At the end of ’64, early ’65, the Byrds took their first money and a lot of them moved up to Laurel Canyon. Then everybody else in that folk rock community decided they’d move up there too, because you could smoke dope and get laid and be an asshole with your Porsche convertible out of the prying eyes of the Man.” —Kim Fowley.

Ah, yes…leave it to ol’ teen record mogul Frankenstein-Svengali Kim Fowley to contribute the best lines to this book about the first folk-rock star community.

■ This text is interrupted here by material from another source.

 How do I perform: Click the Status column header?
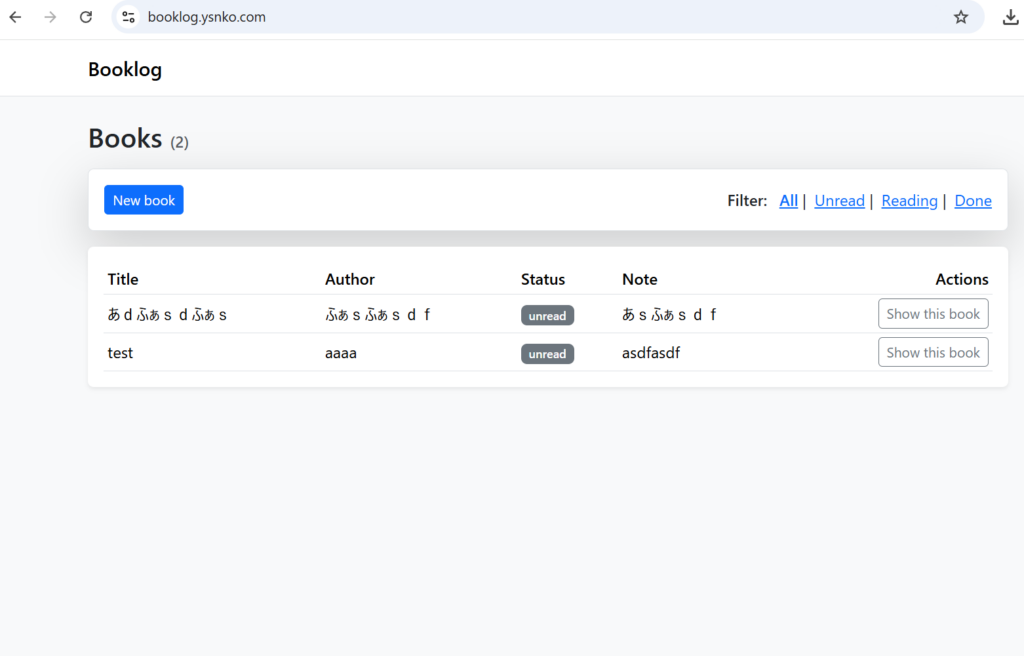pyautogui.click(x=543, y=279)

At first I wasn’t to crazy about the writing here by Michael Walker, partly because a lot of it has already been covered to death (fer Chrissakes, do we need to be told about the Manson slayings again?), but as an overview of a specific scene, it’s pretty well done. It ain’t no Please Kill Me or a We Got the Neutron Bomb, but I guess that’s asking a little too much. The fake blacklight cover illustration is pretty brilliant, there’s cool stuff on the Turtles and any book that has Kim Fowley in it is required reading for everyone.

It begins with the Byrds (even though the Beau Brummels predate their Laurel Canyon residence by a year, but who’s counting?). After the formation of the odious Crosby, Stills and Nash, the book dives head first into the cocaine-fueled ’70s and it’s all downhill from there.

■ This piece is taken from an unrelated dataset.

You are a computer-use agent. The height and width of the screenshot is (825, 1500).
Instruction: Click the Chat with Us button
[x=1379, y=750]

There are some very eye-opening bits to be dug up here if you just stick with it. Like Zappa’s “Log Cabin” pond, which was supposedly built over an underground passageway to Houdini’s house on the other side of Laurel Canyon Boulevard. Or how the Beatles’ “A Hard Day’s Night” really zapped the Byrds into being. And the realization that Woodstock could’ve easily degenerated into the destruction Altamont would soon witness, but for some inexplicable reason didn’t.

The one thing this book drives home is how cocaine controlled and inevitably destroyed the innocent dreams of a thriving creative era. Pretty fucking tragic…and good for an occasional laugh…the hideous hippie clown prince casualty David Crosby, anyone?

In closing, if you are a fan of the coke-snorting SoCal bong-hitters of the late ’60s and early ’70s, you could do a lot worse than this little book.